:: INPUT MATERIAL ::
----

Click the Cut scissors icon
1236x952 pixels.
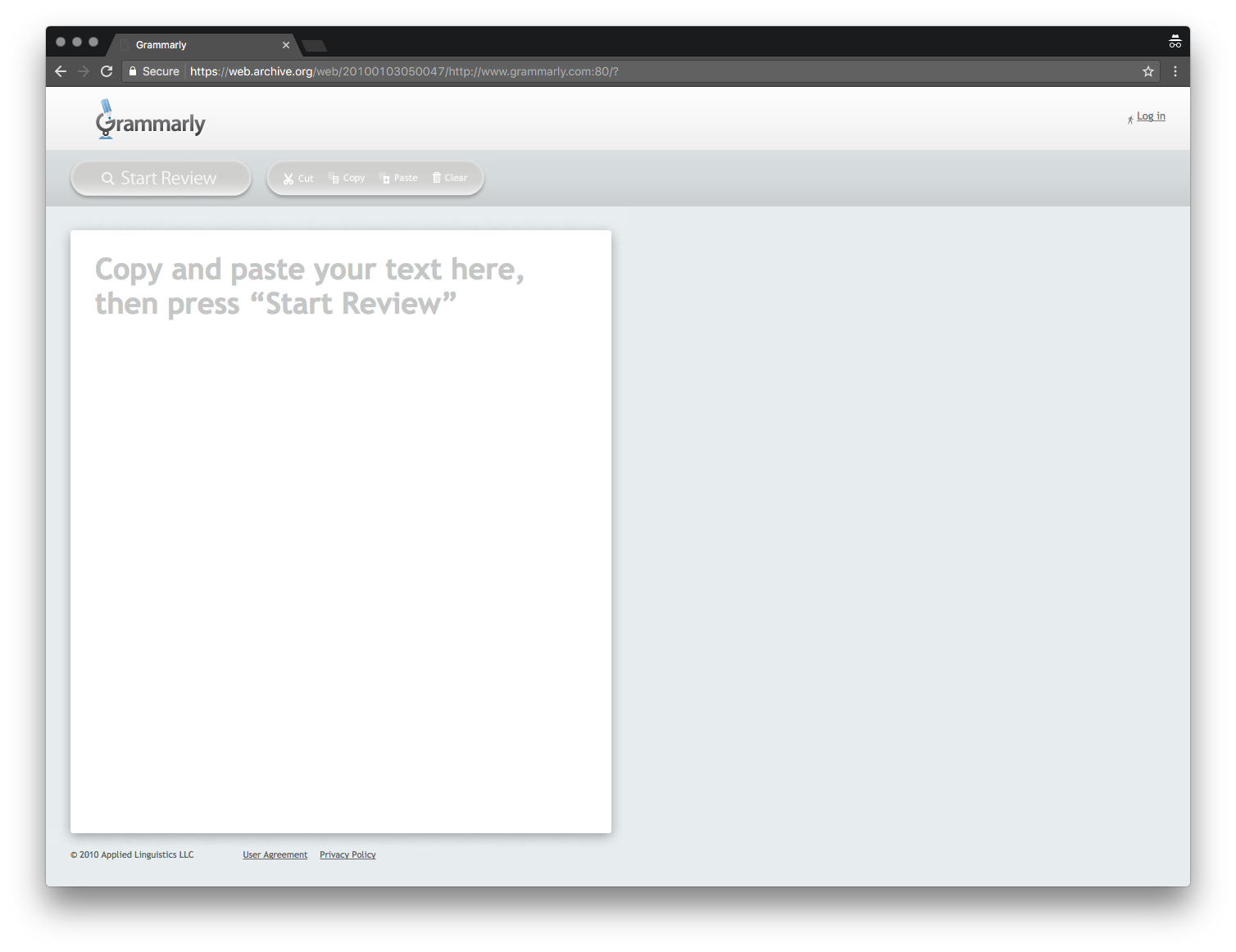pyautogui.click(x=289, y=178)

----

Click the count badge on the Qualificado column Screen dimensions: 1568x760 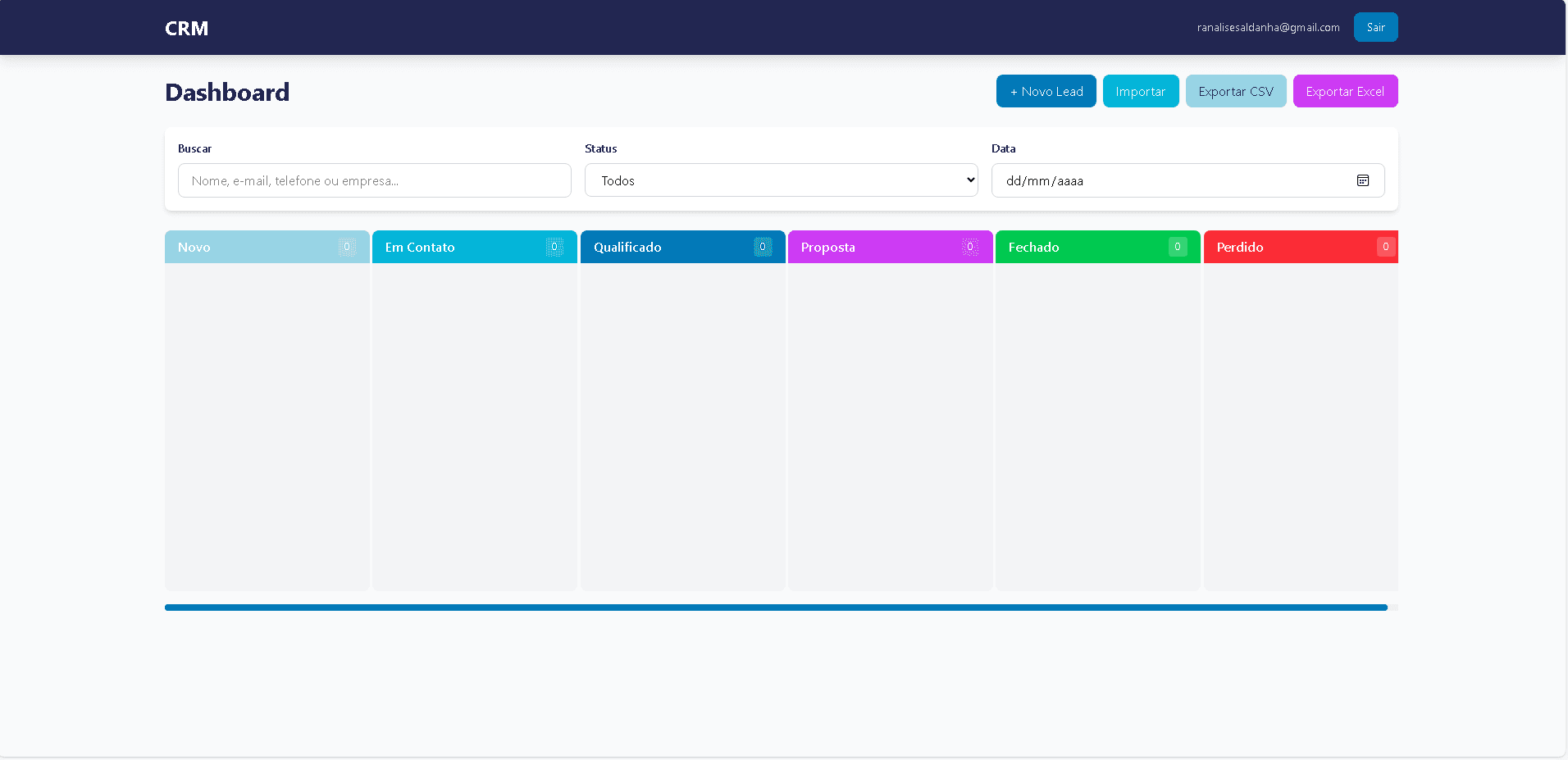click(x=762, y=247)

----

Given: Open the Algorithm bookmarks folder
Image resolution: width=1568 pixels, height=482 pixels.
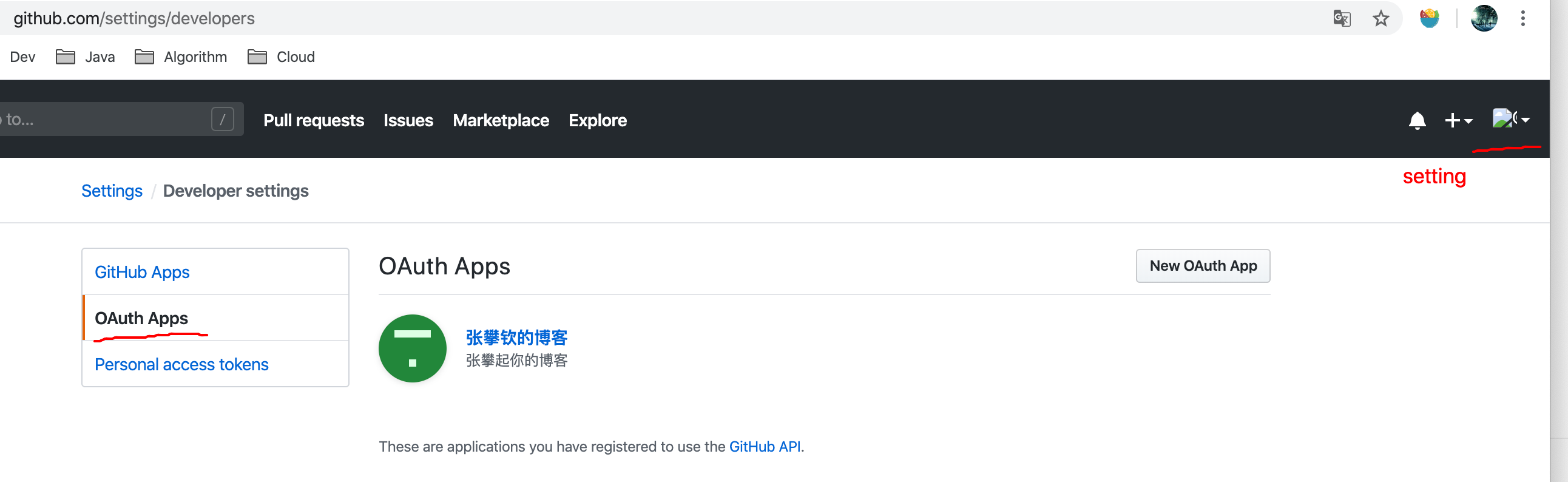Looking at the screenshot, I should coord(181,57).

----

:: STATED PROBLEM ::
Copy the data verbatim, everything from the line containing "Given: Open the Algorithm bookmarks folder" down to the line containing "Looking at the", both of those lines included. Omit any pictures from your copy.

:: RESULT ::
Given: Open the Algorithm bookmarks folder
Image resolution: width=1568 pixels, height=482 pixels.
Looking at the screenshot, I should coord(181,57).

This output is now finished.